Learn R Programming

sumer (version 1.3.0)

eval_operator: Evaluate an Operator or Composition

Description

Evaluates a single operator by substituting resolved arguments into its translation string, or composes two elements without an operator using compositional rules.

This function contains the complete translation logic: extraction of specific meanings from {specific} annotations, article insertion ("the "), verb-prefix stripping ("to "), placeholder substitution, and composition rules.

Usage

eval_operator(operator, rule_translation, args = list(), seps = "", trailing_sep = "")

Value

A character vector of length 2: c(result_type, result_translation).

On error (e.g. incompatible types in composition), a character vector of length 1 containing the error message.

Arguments

operator

Type string of the operator (e.g. "Sx->V", "SSx->V", "xS->A"), or NULL for composition (no operator present). For base types without arguments (e.g. "S", "V"), pass the type string here.

rule_translation

Translation string with placeholders (e.g. "to utilize S", "S1 and therefore S2"), or NULL for composition.

args

List of c(name, translation) character vectors:

name

Placeholder name encoding the grammatical type (e.g. "S", "S1", "V", "SEN2"). The type is reconstructed internally by stripping the trailing index digits.

translation

Resolved translation of the argument.

Default: list() (no arguments, for base types). The helper function build_args() can be used to construct this list from a set of elements.

seps

Character vector of separators between elements, as extracted by apply_translation_rules. Hyphens in separators are converted to spaces for composition. Default: "".

trailing_sep

Text after the last element (e.g. trailing punctuation). Hyphens are converted to spaces for composition. Default: "".

Details

The function operates in two modes:

Operator mode (operator is not NULL):

  1. Determine the result type from the operator string via parse_type().

  2. For each argument, apply transformations:

    • Strip "to " from verb-type ("V") arguments.

    • Add "the " before substantive ("S") arguments when the result type is not "S" (i.e., the operator changes the type).

  3. Replace each placeholder in rule_translation by whole-word match.

Information supplied
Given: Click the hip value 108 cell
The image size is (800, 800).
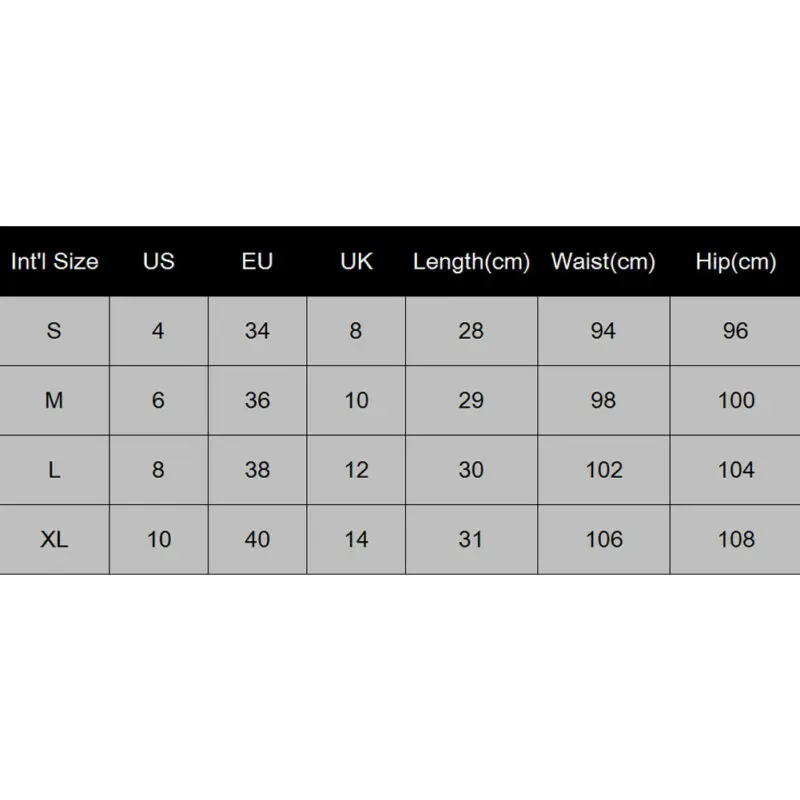Looking at the screenshot, I should (736, 539).

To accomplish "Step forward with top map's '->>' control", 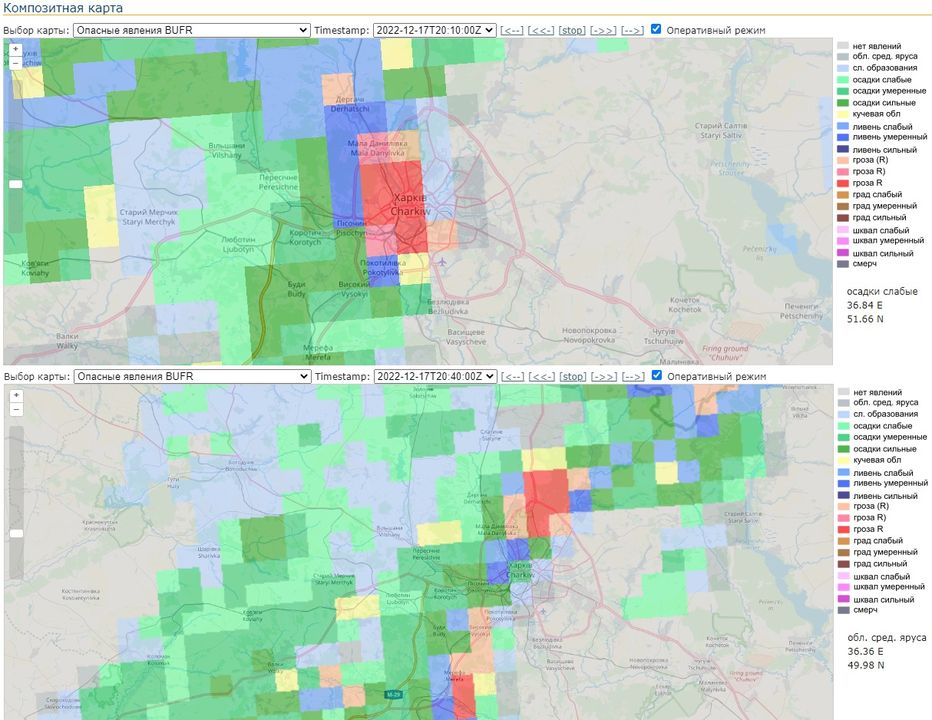I will pos(603,30).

Set exercise 1
Answer these from the eval_operator documentation:
(a) What does the function return on error?
(b) What is the default value of the seps argument?
(c) Which helper function can be used to construct the args list?
Set exercise 2
Name every argument that the eval_operator documentation lists for the function.
Set exercise 3
Extend the eval_operator documentation from the point where it stops.

Task answer 1
(a) A character vector of length 1 containing the error message.
(b) "" (an empty string).
(c) build_args().

Task answer 2
operator, rule_translation, args, seps, trailing_sep

Task answer 3
Composition mode (operator is NULL):

Exactly two arguments are required. The composition rules are:

S + A -> S

Simple juxtaposition: "X Y".

S + S -> S

Without comma separator: "X of/with the Y".

S, S -> S

With comma separator: "X, the Y".

S + V -> SEN

Subject-verb: "X Y" (with "to " stripped from verb).

SEN + SEN -> SEN

Sentence concatenation: "X. Y" (period added if missing).

In both modes, translations of the form "general \{specific\}" are reduced to the specific part before processing.

See Also

apply_translation_rules which calls this function, compose_skeleton_entry for the full pipeline

Examples

Run this code
# --- Base type (operator without arguments) ---
# A simple substantive passes through unchanged:
sumer:::eval_operator("S", "temple")
# [1] "S"      "temple"

# With {specific} extraction:
sumer:::eval_operator("S", "place {earth}")
# [1] "S"     "earth"

# --- Operator with one argument: Sx->V ---
# The S argument gets "the " prepended (since result type is V, not S):
args <- list(c("S", "temple"))
sumer:::eval_operator("Sx->V", "to utilize S", args)
# [1] "V"                      "to utilize the temple"

# --- Operator with two S arguments: SSx->V ---
# Duplicate types get indexed names (S1, S2):
args <- list(c("S1", "leader"), c("S2", "temple"))
sumer:::eval_operator("SSx->V", "to equip S1 with S2", args)
# [1] "V"                                  "to equip the leader with the temple"

# --- Composition: S + A -> S ---
args <- list(c("S", "temple"), c("A", ", which is a great one"))
sumer:::eval_operator(NULL, NULL, args)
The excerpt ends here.